Rand skidded to a halt. “Is she . . . ?”
“I don’t know,” Mat said miserably.
“She still breathes.” Aviendha sounded uncertain how long that would continue, but Egwene’s eyes fluttered open as Amys and Bair pushed roughly past Rand with Melaine and Sorilea. The Wise Ones knelt clustered around the younger women, murmuring to themselves and each other as they examined Egwene.
“I feel . . .” Egwene began weakly, and stopped to swallow. Her face was bloodless pale. “I . . . hurt.” A tear leaked from one eye.
“Of course you do,” Sorilea said briskly. “That is what happens when you let yourself be caught in a man’s schemes.”
“She cannot go with you, Rand al’Thor.” Melaine’s sun-haired beauty was openly angry, but she was not looking at him; it could have been anger at him or anger at what had happened.
“I . . . will be right as wellwater . . . with a little rest,” Egwene whispered.
Bair dampened a cloth from a waterskin and laid it across Egwene’s forehead. “You will be right with a great deal of rest. I fear you will not be meeting Nynaeve and Elayne tonight. You will not go near Tel’aran’rhiod for some days, until you are stronger again. Do not give me that stubborn look, girl. We will watch your dreams to make sure, if need be, and give your care to Sorilea if you so much as think of disobeying.”
“You will not disobey me more than once, Aes Sedai or not,” Sorilea said, but with a touch of sympathy at odds with her leathery-faced grimness. Frustration was plain in Egwene’s face.
“I, at least, am well enough to do what must be done,” Aviendha said. In truth, she looked not much less haggard than Egwene, but she managed a defiant stare at Rand, plainly expecting argument. Her defiance faded somewhat when she realized the four Wise Ones were looking at her. “I am,” she muttered.
“Of course,” Rand said hollowly.
“I am,” she insisted. To him; she carefully avoided meeting the Wise Ones’ gaze. “Lanfear had me a moment less than she did Egwene. That was enough to make the difference between us. I have toh to you, Rand al’Thor. I do not think we would have survived many moments more. She was very strong.” Her eyes darted down to the burning wagon. Fierce flames had already reduced it to a shapeless charred pile inside the glassy chimney; the redstone ter’angreal was no longer visible at all. “I did not see all that happened.”
“They are . . .” Rand cleared his throat. “They are both gone. Lanfear is dead. And so is Moiraine.” Egwene began to cry, sobs shaking her in Aviendha’s clasp. Aviendha put her head down on the other woman’s shoulder as if she, too, might weep.

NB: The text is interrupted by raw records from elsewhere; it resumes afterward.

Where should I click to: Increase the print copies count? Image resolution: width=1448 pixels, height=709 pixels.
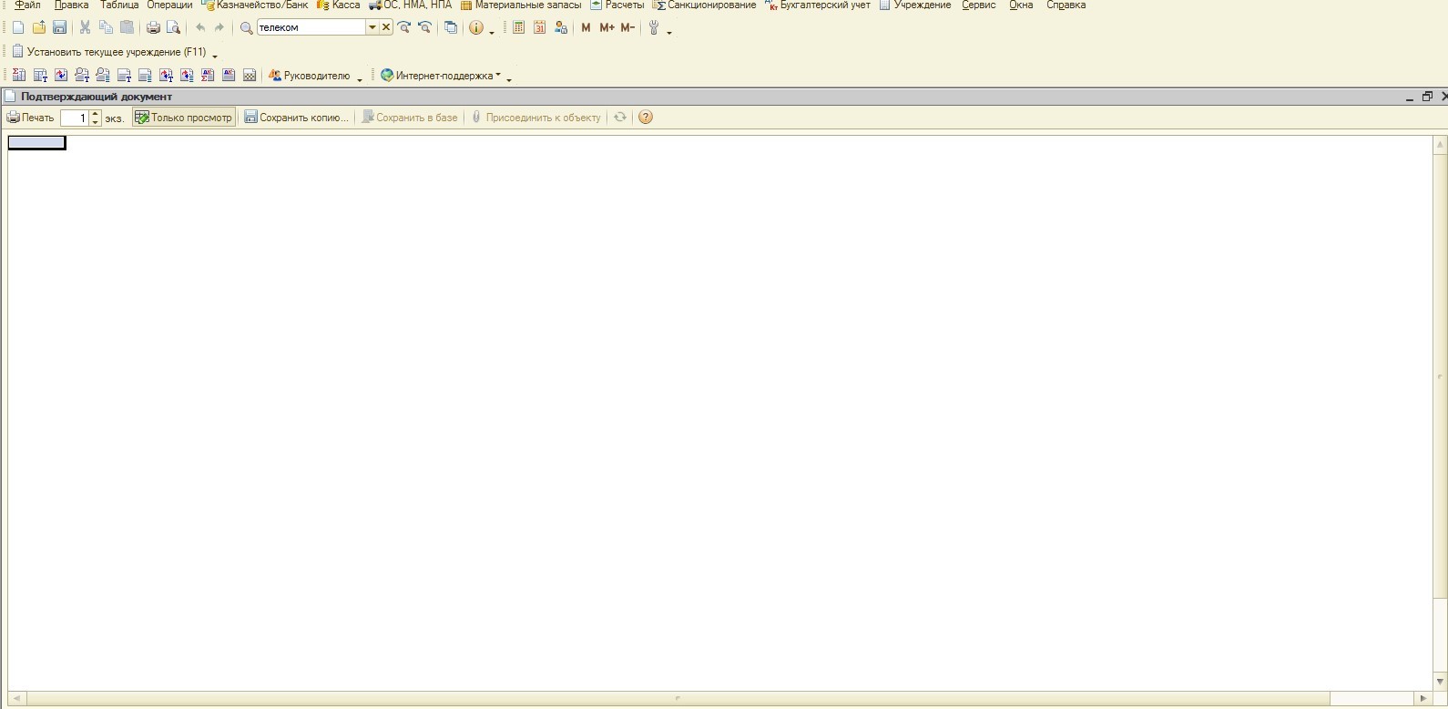point(96,114)
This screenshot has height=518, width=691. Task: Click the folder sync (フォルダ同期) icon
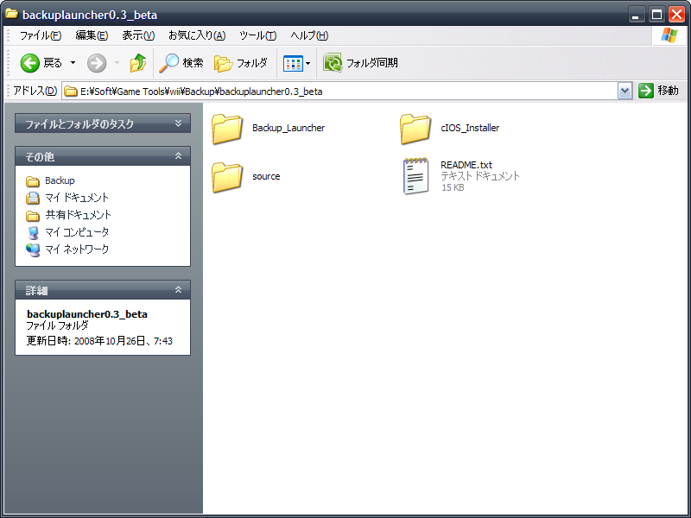point(333,63)
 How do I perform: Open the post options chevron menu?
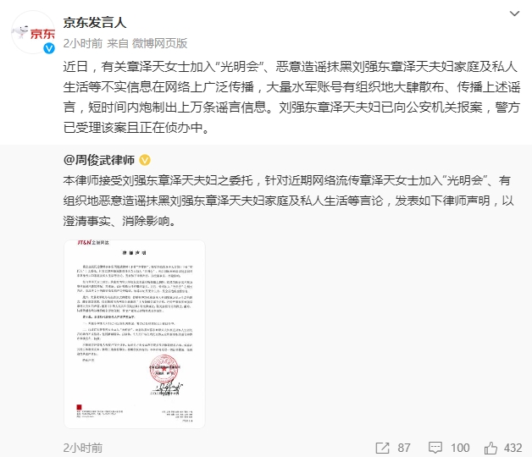click(514, 14)
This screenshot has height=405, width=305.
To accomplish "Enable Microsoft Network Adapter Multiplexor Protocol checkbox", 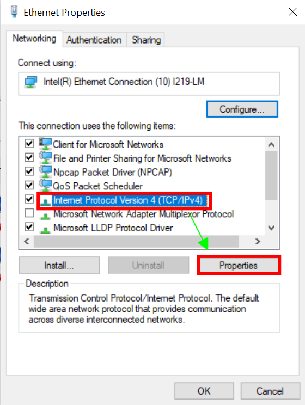I will pyautogui.click(x=29, y=213).
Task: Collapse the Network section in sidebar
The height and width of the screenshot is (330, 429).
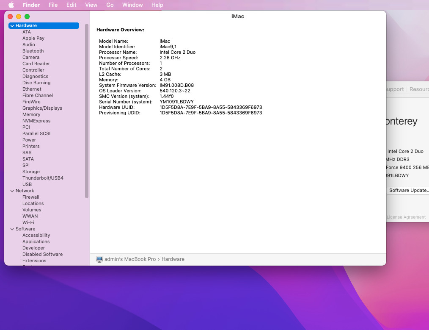Action: click(x=12, y=191)
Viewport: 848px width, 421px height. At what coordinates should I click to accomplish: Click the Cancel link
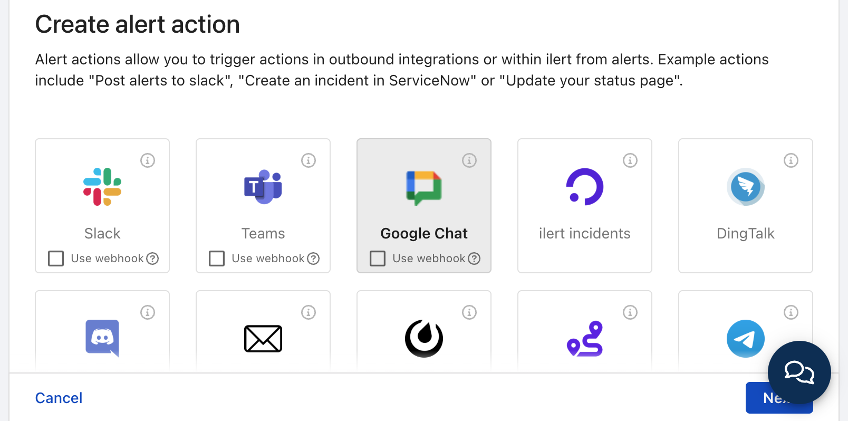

“You are a fool, Rand al’Thor,” Amys said, standing. That surprisingly youthful face beneath her headscarf and white hair was stone hard. “About this and many other things, you are a fool.”
He turned away from the accusation in her eyes. Moiraine was dead. Dead because he could not bring himself to kill one of the Forsaken. He did not know whether he wanted to cry or laugh wildly; if he did either, he did not think he would be able to stop.
The dockside that had been emptying when he made the dome was filled again, though few came nearer than where that misty gray wall had stood. Wise Ones moved about aiding the burned, comforting the dying, assisted by white-robed gai’shain and men in the cadin’sor. Moans and cries stabbed at him. He had not been quick enough. Moiraine dead; no Healing for even the worst injured. Because he . . . I could not. The Light help me, I could not!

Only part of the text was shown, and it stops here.